TEXT UNDER STUDY
1. Dynamics of the microvascular system
Microvascular system, including small blood vessels (arterioles, capillaries, and venules), blood flow (microcirculation), and associated nerves, supplies oxygen and nutrients to all the 75 trillion cells that compose our body, particularly to the cells in heart and brain. Microvascular abnormalities, therefore, can deprive tissues of nutrients and oxygen and deteriorate the regulation of blood flow, which may lead to heart diseases, diabetes, and high blood pressure.
Microfluidics is an ideal approach for the study of microvascular system due to its well-controlled microenvironment and the ability to detect biological signals with high spatiotemporal resolution. We are currently interested in the study of mechanosensing of human red blood cells (RBCs) and the intercellular signaling between red cells and small blood vessels by using microfluidic approaches. In particular, we design and fabricate functional micro-devices to explore the mechanisms of deformation-induced adenosine-5'-triphosphate (ATP) release from RBCs and the signaling dynamics between red cells and endothelia cells. We expect the outcomes of our investigation will greatly add to our understanding of microvascular homeostasis and enhance our ability to treat vascular diseases with effective therapeutic strategies.
2. Microemulsion-based functional materials
Microfluidics is one of the most promising approaches for production of microemulsions and microencapsulation. Research has shown the controlled generation of micrometer diameter droplets and bubbles, double emulsions, triple emulsions, and multiple emulsions inside microfluidic channels. Furthermore, by conducting chemical reactions inside droplets and emulsions, microparticles with desired functionality, e.g., size, shape, and composition, can be generated. The obtained microemulsions and particles find many applications from pharmaceuticals to foods and the cosmetic industry.

STORED DATA
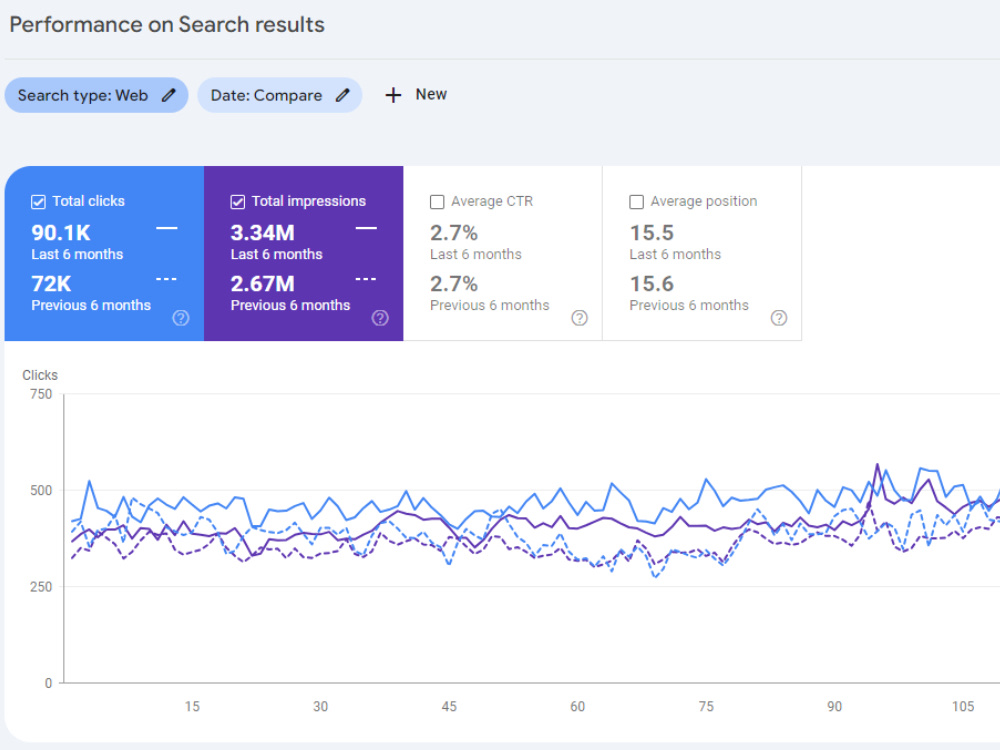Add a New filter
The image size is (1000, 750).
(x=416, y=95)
...
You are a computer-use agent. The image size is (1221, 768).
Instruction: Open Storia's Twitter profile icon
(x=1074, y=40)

HOW TO COMPLETE THIS TASK
Write the next part of the microfluidics research text, starting after its final sentence.

ANSWER SPACE
We are currently interested in microemulsion-based new functional materials for biomedical and chemical applications. In particular, we have shown the controlled generation of gas bubbles in micrometer-diameter aqueous droplets and the synthesis of thin-shell covered microbubbles, which provides a promising approach to achieve microbubble-based ultrasound contrast imaging and image-guided drug delivery materials. Along the development of effect approaches that can produce materials with desired functionality, we also conduct fundamental research to address the roles of fluid dynamics in the synthesis of functional material, particularly in a multiphase system that involves gas bubbles, liquid droplets, and colloidal particles.
3. Photocatalytic multiphase reactions
Multiphase reactions at the microscale, e.g., in microfluidic devices, have large interfacial areas, efficient heat and mass transfer, and therefore are more efficient than bulk reactions. For example, a tri-phase hydrogenation reaction has been demonstrated in a microfluidic device and the desired products were obtained within two minutes.
We are interested in photocatalytic multiphase reactions in microfluidics and photo-induced charge transfer dynamics in bulk heterojunction solar cells for clean energy production. Projects are currently under investigation.